## TEXT BLOCK:
Figure 1: op-amp with open-loop inverting mode.

In Figure 1 the op-amp will amplify the difference between its inputs by the open loop gain. Let's say the open loop gain is 1,000,000 and we apply +1 mV at the '-' input. Since it is higher than the '+' input the output will go to -1 mV x 1000000 = -1000 V. (Obviously on a real op-amp it will stop at the negative supply rail.)

This circuit would not make a good amplifier as the gain would not be controllable, any variation or drift in the input offsets would wreak havoc with the output and any non-linearities of the amplifier would go un-checked. It might, however, make a useable comparitor to detect if the input voltage was above or below, in this case, zero volts.

Negative feedback

Negative feedback occurs when some function of the output of a system, process, or mechanism is fed back in a manner that tends to reduce the fluctuations in the output, whether caused by changes in the input or by other disturbances. Wikipedia.

Applying negative feedback brings the output under control.

schematic

simulate this circuit

Figure 2: inverting op-amp with negative feedback. Figure 3: non-inverting opamp with positive feedback.

## AVAILABLE DATA:
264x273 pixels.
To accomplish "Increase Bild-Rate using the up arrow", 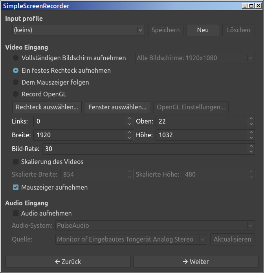I will tap(251, 146).
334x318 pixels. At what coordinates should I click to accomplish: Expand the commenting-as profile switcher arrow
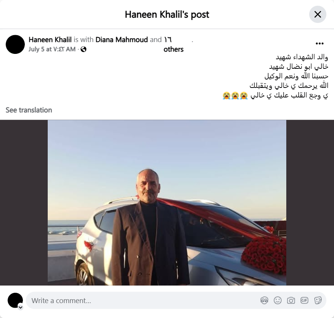[x=21, y=307]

## EXERCISE BRIEF:
Carry on the op-amp feedback text, starting right after its final line about Figures 2 and 3.

## EXERCISE RESULT:
Now if we apply negative feedback by putting back R2 the output counters the input. Imagine the operation as a sequence:

  • Vin = 0. Vout = 0.
  • Vin = 1 V. Vout = 0 at this instant. R1 and R2 form a voltage divider and the '-' input is at 0.5 V.
  • Vout starts to swing negative. This pulls the '-' input back towards 0 V.
  • The output settles down at Vout = -1 V.

In this configuration the output will move to whatever voltage makes the '-' input the same as the '+' input. This will occur when \$Vout = -Vin \frac {R2}{R1}\$.

Positive feedback

Figure 3 shows the amplifier with positive feedback.

In this situation the scenario will be as follows:

  • Vin = 0. Vout = 0.
  • Vin = 1mV. Vout still at 0 so '+' input goes to +0.5 mV.
  • Vout starts to rise. The '+' input voltage starts to follow it at about half the rate (because of the voltage divider effect).
  • Vout hits the + supply rail.

This circuit is often used to make a Schmitt trigger to add some hysteresis so that turn-on and turn-off points are different.

Non-inverting with negative feedback

schematic

simulate this circuit

Figure 4. Non-inverting amplifier.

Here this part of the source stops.